On the surface, Cantor's paintings often depict his most immediate context, with recurring motifs, familiar imagery, personal objects, daily life, close relationships and personal desires through which Cantor explores his painting process and where the act of painting is the driving force behind the decisions made.
Douglas Cantor, born in Colombia, lives and works in London, UK. Cantor’s paintings are an exploration of diaspora identity and the transfiguration of culture through the experience of the immigrant, specifically to Cantor, his experience as a Latino immigrant to the UK. His work is an attempt to try to come to terms with the ways his culture and identity have mutated through his experience of immigration. What it means to not belong here or there, fragmented lives and the discrepancies between the different realities of contrasting places, a specific set of circumstances and experiences all too familiar to the immigrant that seem to simultaneously strengthen and dilute what it means to him to be from somewhere else, somewhere past.
As a result, Cantor's paintings portray what is left, what is gone, and what has changed meaning. They show a version of Latin American culture that is specific to his reality and personality and act as a vehicle to both records as well as project the constant development of life. They remain romantic and idealized, wishful and hopeful. They preserve the dreamings of the immigrant in what may be a collective cultural version of the American dream, but in this case, his own.

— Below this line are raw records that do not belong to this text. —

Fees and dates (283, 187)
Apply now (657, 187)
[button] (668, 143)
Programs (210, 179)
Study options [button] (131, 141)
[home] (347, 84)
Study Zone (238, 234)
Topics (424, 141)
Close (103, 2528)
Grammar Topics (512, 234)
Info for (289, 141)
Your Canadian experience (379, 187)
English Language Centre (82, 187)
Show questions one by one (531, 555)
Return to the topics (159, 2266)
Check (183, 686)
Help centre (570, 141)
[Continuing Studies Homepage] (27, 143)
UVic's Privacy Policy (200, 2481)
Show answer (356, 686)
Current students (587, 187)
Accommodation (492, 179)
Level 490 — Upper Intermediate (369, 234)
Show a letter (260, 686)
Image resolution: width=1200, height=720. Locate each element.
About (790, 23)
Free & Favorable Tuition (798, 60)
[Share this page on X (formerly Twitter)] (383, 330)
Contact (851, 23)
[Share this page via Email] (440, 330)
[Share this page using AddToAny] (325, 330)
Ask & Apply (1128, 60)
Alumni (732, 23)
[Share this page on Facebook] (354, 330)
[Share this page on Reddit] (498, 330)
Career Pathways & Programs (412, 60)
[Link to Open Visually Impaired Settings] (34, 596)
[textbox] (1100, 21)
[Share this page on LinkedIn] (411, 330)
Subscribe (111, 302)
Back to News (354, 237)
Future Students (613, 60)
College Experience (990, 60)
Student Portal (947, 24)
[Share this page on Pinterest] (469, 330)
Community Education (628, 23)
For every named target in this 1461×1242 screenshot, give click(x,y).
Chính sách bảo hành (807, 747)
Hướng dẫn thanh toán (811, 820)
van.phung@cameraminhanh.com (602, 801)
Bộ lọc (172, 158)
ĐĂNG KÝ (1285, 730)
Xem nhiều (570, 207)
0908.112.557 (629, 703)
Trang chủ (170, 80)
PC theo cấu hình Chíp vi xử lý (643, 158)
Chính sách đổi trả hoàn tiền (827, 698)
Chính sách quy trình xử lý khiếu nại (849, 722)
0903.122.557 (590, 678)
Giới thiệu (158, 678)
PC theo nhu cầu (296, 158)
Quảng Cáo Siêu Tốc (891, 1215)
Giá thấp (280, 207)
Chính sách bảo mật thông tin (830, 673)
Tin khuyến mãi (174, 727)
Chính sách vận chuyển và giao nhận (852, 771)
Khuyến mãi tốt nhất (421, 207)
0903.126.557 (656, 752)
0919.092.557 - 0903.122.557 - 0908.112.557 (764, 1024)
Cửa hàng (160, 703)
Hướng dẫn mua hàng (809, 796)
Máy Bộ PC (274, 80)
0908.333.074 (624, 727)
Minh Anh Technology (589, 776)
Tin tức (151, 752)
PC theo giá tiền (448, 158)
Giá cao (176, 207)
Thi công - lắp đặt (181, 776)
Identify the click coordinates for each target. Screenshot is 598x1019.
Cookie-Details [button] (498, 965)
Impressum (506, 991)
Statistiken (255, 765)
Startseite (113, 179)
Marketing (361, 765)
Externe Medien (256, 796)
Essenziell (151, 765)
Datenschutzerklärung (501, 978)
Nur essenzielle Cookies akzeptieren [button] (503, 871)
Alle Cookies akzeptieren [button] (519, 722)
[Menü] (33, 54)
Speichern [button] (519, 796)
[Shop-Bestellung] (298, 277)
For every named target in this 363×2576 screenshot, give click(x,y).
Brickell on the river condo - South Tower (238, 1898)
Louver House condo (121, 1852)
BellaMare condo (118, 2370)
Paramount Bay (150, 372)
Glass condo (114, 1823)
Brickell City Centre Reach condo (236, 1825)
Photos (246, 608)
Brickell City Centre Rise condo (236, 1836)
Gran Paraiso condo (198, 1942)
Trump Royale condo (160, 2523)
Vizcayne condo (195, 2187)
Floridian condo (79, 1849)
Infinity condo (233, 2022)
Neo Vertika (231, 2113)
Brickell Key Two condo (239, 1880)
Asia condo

On the surface, Cantor's paintings often depict his most immediate context, with recurring motifs, familiar imagery, personal objects, daily life, close relationships and personal desires through which Cantor explores his painting process and where the act of painting is the driving force behind the decisions made. Beneath this lies a much more personal, emotional, and private aspect of Cantor's works. An assortment of personal jokes that are perhaps even more prevalent in the titles, which are very carefully thought out, often coming from Cantor’s own writing. Here the paintings exist as a means to deal with life, a personal exploration, a depiction and conciliation of his feelings of segregation, his relationships, his experiences, realities and traumas.